The debate over the September dossier follows earlier disclosures about another report released in February on Iraq’s attempts to deceive inspectors. That dossier included 12-year-old information copied from a thesis by a U.S. graduate student.

Blair has forcefully denied that his office tampered with the evidence on Iraqi weapons of mass destruction programs or that there is any serious breach between the intelligence community and the Cabinet.
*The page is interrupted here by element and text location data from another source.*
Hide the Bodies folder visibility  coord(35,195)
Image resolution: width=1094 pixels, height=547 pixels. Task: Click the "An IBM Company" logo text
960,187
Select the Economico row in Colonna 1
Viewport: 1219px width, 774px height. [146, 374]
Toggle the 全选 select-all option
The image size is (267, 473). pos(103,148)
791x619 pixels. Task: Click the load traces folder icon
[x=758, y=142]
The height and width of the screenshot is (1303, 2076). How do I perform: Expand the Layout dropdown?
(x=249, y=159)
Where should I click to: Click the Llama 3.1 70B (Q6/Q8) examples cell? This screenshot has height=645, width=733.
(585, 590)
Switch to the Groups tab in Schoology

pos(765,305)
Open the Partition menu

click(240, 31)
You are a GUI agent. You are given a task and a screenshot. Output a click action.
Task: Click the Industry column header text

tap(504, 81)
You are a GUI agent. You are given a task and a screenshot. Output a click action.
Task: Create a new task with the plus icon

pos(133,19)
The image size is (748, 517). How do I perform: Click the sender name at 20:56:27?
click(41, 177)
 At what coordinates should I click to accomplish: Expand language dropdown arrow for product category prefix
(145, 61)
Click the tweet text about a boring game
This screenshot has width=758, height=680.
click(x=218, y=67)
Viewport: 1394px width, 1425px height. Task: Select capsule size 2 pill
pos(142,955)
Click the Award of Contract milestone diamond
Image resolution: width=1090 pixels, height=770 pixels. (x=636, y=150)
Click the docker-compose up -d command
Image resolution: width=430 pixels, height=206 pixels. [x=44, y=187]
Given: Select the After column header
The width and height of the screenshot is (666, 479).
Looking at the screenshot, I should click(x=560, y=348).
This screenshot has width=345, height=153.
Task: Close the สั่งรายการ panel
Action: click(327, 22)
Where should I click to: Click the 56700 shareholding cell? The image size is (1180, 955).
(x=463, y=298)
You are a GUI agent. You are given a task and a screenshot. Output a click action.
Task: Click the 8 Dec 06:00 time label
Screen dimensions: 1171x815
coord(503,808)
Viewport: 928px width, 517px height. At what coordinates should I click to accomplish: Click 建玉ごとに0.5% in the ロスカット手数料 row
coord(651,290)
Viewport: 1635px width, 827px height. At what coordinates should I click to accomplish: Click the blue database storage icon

In response to concerns over the use of intelligence by the Blair government, the Intelligence and Security Committee and the Foreign Affairs Select Committee are launching investigations. Opposition leaders also called for an independent inquiry, expressing concern that the two committees would not be objective. The Intelligence and Security Committee, in particular, reports to the prime minister, who decides whether to make the committee’s reports public. The opposition, however, lost a June 4 vote to hold an independent inquiry 301-203. Conservative leader Iain Duncan Smith also asked Blair to release the original dossier that the Joint Intelligence Committee provided before it was publicly released in September; Blair has so far refused to do so.

Blair has offered full cooperation with the investigation by the Intelligence and Security Committee, promising to provide the committee with all Joint Intelligence Committee reports and to publish the parliamentary committee’s final report. Blair insists that more time is necessary to uncover weapons of mass destruction in Iraq but that they will be be found.